= YOUR OBJECTIVE =
Search the material below for lines containing the string "Tools", and copy every one you find.

____

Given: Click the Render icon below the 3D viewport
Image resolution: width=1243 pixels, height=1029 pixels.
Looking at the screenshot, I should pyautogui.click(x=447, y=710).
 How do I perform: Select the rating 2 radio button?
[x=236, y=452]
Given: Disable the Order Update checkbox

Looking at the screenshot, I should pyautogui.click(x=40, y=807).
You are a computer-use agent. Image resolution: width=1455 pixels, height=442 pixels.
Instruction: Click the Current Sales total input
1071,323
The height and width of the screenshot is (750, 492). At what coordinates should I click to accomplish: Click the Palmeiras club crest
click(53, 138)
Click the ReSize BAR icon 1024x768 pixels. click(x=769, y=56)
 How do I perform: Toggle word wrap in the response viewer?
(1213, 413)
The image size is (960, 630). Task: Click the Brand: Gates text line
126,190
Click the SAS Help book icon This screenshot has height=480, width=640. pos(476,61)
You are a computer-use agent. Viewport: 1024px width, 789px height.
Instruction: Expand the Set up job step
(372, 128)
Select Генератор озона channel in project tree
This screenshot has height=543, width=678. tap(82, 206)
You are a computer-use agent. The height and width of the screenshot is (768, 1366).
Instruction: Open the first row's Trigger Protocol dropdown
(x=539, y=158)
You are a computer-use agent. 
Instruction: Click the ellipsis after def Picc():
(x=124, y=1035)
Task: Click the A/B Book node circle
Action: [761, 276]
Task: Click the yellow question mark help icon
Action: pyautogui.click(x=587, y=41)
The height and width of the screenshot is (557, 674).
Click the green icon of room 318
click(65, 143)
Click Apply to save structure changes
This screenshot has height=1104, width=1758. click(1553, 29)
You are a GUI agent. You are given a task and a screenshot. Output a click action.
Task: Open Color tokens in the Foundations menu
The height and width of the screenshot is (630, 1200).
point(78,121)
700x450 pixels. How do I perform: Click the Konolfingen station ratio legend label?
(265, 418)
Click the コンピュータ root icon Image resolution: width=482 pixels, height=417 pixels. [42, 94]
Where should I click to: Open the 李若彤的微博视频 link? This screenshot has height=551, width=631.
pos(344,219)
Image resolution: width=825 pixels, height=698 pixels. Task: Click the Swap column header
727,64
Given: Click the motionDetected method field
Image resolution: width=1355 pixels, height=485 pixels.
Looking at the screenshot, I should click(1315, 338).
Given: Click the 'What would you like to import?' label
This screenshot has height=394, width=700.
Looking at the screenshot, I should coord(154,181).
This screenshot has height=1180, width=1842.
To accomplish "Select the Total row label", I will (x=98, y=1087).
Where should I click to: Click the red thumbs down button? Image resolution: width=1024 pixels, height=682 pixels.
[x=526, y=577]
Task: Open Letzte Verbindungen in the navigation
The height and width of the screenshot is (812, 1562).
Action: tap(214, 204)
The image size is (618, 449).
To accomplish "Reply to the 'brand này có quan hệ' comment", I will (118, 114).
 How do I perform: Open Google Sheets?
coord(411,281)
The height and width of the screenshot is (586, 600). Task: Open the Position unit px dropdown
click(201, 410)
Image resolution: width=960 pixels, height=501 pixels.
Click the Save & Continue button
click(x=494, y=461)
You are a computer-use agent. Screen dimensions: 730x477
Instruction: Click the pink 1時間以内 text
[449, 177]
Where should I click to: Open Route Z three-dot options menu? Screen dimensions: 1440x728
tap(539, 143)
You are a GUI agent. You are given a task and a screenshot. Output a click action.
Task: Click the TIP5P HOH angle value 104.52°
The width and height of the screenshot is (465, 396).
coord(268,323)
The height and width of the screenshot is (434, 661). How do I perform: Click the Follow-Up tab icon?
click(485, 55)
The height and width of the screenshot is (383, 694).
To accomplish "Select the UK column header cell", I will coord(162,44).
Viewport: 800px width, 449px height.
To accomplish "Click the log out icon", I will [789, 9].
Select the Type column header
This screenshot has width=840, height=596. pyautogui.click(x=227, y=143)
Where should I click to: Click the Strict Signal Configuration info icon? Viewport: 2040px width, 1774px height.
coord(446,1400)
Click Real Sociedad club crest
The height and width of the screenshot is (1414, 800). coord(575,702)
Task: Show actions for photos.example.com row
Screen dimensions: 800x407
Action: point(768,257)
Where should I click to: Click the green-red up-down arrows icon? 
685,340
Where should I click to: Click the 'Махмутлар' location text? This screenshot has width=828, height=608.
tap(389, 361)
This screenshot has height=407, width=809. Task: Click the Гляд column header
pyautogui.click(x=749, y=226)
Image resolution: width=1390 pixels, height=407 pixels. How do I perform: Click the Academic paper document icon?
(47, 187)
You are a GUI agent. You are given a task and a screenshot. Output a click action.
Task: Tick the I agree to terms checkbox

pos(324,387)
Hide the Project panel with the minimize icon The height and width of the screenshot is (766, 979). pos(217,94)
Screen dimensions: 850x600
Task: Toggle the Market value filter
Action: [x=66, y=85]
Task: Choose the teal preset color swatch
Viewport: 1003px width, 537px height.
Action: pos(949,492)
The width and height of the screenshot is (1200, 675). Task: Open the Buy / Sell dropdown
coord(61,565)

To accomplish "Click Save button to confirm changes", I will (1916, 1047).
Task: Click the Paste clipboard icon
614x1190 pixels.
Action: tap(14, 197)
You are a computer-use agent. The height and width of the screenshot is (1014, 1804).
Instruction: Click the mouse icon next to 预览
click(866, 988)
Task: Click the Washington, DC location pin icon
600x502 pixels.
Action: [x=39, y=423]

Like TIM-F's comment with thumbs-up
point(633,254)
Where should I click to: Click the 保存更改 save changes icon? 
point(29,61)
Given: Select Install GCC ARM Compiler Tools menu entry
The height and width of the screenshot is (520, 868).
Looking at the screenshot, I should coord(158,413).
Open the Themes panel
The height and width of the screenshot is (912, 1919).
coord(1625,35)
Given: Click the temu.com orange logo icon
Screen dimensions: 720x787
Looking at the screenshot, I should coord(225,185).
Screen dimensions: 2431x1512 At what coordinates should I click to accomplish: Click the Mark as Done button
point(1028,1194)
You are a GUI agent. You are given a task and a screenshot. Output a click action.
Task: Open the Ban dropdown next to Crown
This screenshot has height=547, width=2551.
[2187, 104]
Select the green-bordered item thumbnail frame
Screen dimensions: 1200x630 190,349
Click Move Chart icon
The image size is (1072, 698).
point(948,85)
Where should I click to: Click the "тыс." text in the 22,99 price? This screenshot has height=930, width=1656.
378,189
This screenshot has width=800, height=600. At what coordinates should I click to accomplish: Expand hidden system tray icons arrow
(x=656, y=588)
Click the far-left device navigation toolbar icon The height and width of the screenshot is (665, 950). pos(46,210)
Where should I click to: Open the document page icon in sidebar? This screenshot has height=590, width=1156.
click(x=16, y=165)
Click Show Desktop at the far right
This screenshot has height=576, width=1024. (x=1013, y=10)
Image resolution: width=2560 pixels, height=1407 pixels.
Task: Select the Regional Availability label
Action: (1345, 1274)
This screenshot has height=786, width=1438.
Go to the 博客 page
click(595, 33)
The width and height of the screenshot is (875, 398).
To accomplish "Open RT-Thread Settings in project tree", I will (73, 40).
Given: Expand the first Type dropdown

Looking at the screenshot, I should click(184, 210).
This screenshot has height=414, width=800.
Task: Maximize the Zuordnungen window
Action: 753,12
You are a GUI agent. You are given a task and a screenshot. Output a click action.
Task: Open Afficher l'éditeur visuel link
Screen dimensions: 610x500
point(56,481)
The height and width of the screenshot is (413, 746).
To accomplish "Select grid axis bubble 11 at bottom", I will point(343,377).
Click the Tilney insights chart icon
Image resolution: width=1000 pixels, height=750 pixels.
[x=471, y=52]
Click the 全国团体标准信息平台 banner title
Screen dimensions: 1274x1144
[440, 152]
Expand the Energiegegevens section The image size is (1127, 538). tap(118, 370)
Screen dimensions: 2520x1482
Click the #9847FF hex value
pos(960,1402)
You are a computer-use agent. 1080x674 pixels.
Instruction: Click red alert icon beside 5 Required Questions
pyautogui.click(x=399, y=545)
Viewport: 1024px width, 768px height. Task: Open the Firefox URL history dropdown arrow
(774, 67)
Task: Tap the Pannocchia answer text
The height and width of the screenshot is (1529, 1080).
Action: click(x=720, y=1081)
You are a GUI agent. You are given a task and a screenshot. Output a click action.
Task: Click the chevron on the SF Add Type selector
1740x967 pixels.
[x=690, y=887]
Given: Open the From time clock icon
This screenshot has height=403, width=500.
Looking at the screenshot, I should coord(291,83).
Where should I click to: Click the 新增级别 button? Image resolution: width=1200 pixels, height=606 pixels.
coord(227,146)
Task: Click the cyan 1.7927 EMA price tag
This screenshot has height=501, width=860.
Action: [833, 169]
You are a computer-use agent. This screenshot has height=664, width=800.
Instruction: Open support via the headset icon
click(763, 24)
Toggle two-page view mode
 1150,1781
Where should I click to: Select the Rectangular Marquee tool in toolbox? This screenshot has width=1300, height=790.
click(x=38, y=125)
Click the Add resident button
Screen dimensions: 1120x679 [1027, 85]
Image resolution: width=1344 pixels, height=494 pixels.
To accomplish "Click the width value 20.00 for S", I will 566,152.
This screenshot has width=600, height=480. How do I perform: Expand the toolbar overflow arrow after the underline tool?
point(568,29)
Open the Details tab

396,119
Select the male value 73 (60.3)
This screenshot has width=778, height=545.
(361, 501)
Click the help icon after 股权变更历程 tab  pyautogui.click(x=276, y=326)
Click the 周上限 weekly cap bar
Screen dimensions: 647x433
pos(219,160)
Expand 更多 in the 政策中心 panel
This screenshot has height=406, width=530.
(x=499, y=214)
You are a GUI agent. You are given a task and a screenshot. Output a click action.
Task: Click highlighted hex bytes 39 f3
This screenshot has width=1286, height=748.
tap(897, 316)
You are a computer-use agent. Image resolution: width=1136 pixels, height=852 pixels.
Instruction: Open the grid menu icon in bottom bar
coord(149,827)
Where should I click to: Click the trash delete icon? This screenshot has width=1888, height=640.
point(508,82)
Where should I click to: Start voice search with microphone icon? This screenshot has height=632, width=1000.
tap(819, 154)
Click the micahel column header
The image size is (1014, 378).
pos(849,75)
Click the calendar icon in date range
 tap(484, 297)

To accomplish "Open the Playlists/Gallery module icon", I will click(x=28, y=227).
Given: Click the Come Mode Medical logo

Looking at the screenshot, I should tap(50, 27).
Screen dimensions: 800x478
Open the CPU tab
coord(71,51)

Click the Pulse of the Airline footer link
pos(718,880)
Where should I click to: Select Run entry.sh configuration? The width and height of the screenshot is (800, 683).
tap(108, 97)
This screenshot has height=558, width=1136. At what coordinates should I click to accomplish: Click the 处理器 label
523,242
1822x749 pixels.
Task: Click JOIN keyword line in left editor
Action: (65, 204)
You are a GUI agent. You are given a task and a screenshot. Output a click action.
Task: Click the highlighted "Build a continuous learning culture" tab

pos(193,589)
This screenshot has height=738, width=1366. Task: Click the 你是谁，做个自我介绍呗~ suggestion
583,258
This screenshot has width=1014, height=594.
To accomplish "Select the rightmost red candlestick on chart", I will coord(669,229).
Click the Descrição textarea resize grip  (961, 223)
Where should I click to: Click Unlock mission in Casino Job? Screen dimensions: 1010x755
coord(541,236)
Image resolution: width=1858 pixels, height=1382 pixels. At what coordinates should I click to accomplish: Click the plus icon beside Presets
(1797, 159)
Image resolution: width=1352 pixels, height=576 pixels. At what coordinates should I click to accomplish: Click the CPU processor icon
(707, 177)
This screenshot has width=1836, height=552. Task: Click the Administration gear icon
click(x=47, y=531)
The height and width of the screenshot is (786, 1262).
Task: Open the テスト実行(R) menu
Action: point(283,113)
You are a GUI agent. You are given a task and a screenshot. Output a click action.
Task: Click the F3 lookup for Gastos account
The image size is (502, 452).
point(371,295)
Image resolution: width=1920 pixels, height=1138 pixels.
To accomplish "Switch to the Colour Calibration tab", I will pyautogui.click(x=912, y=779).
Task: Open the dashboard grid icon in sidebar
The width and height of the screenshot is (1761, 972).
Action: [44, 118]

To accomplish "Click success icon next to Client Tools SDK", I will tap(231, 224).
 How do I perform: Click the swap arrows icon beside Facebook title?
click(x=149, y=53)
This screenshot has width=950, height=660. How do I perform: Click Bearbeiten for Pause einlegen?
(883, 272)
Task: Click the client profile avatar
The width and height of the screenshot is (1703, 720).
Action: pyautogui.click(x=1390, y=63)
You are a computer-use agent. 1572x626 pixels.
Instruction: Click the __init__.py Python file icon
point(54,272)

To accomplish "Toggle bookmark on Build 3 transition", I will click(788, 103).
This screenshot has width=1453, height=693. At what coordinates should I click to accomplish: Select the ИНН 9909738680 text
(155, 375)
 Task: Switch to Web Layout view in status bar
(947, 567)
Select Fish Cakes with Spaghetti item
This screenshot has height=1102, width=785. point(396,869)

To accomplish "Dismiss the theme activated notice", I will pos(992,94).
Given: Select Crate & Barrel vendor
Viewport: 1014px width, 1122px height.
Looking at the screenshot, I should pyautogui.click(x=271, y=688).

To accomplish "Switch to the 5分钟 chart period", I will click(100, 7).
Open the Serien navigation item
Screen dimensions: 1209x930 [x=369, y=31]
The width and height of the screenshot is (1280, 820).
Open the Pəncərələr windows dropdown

____

= SOLUTION BELOW =
Given: Select Install GCC ARM Compiler Tools menu entry
To accomplish "Click success icon next to Client Tools SDK", I will tap(231, 224).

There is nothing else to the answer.